- 14,680 acres (5,940 ha)
- Status: Hundred
- • HQ: South Petherton
- • Type: Parishes
- • Units: Barrington, Chaffcombe, Chillington, Cricket St Thomas, Cudworth, Dinnington, Dowlish Wake, St Giles Knowle, Lopen, Niden, South Petherton, Seavington St Mary, Seavington St Michael, Shepton Beauchamp, and Whitestaunton

= Hundred of South Petherton =

Historical Hundred of Somerset, England

The Hundred of South Petherton is one of the 40 historical Hundreds in the ceremonial county of Somerset, England, dating from before the Norman conquest during the Anglo-Saxon era although exact dates are unknown. Each hundred had a 'fyrd', which acted as the local defence force and a court which was responsible for the maintenance of the frankpledge system. They also formed a unit for the collection of taxes. The role of the hundred court was described in the Dooms (laws) of King Edgar. The name of the hundred was normally that of its meeting-place.

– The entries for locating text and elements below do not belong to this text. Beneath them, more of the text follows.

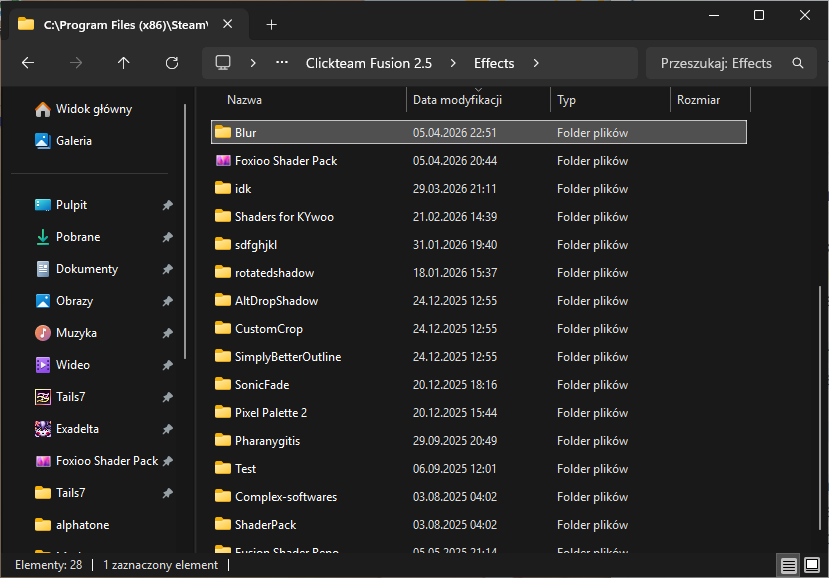Screen dimensions: 829x578
Task: Open a new tab with plus button
Action: [x=271, y=24]
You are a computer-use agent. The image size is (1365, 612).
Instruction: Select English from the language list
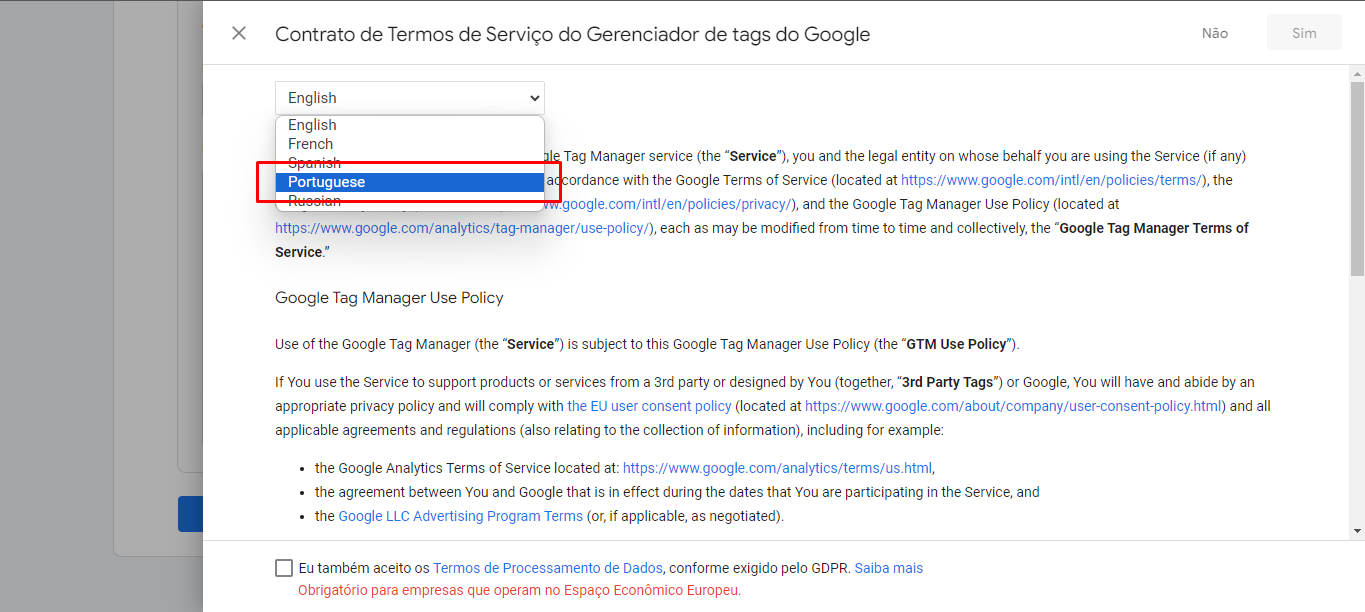[312, 125]
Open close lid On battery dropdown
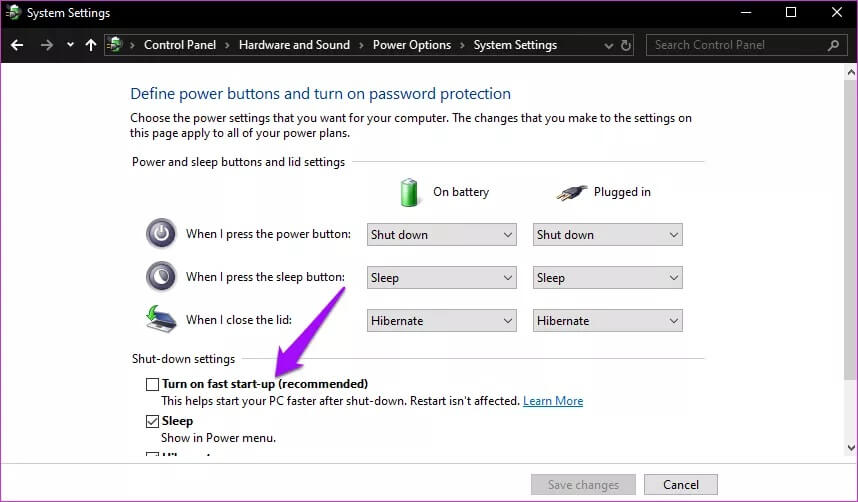Image resolution: width=858 pixels, height=502 pixels. click(441, 321)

The Hundred of South Petherton was based on the area covered by the Royal Estate of South Petherton which had existed before 1066. In the 13th century it included Shepton Beauchamp, Lopen, Whitestaunton, Cudworth, Dowlish Wake, Westcombland in Buckland St Mary, and probably Hurcott in Seavington St Mary. Later it also included the ancient parishes of: Barrington, Chaffcombe, Chillington, Cricket St Thomas, Dinnington, St Giles Knowle, Niden and Seavington St Michael. It covered an area of 14,680 acre.

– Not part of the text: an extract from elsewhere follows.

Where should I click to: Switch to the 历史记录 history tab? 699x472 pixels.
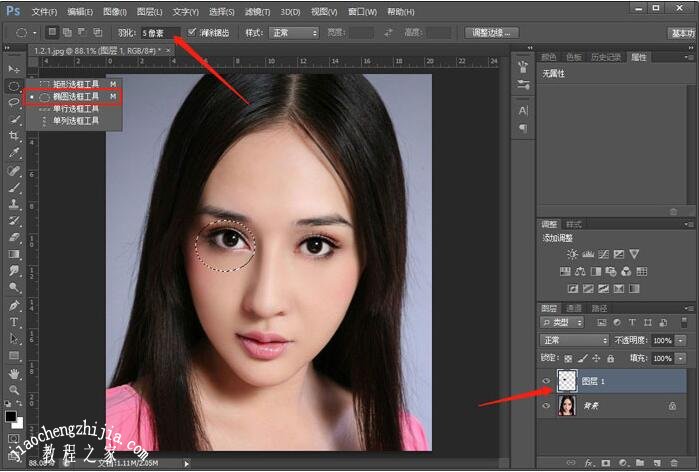[x=606, y=58]
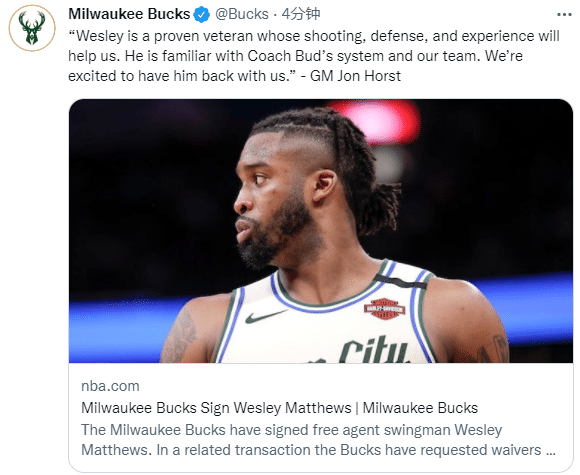Open the Milwaukee Bucks profile name

pyautogui.click(x=129, y=14)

The importance of the hundred courts declined from the seventeenth century. By the 19th century several different single-purpose subdivisions of counties, such as poor law unions, sanitary districts, and highway districts sprang up, filling the administrative role previously played by parishes and hundreds. Although the Hundreds have never been formally abolished, their functions ended with the establishment of county courts in 1867 and the introduction of districts by the Local Government Act 1894.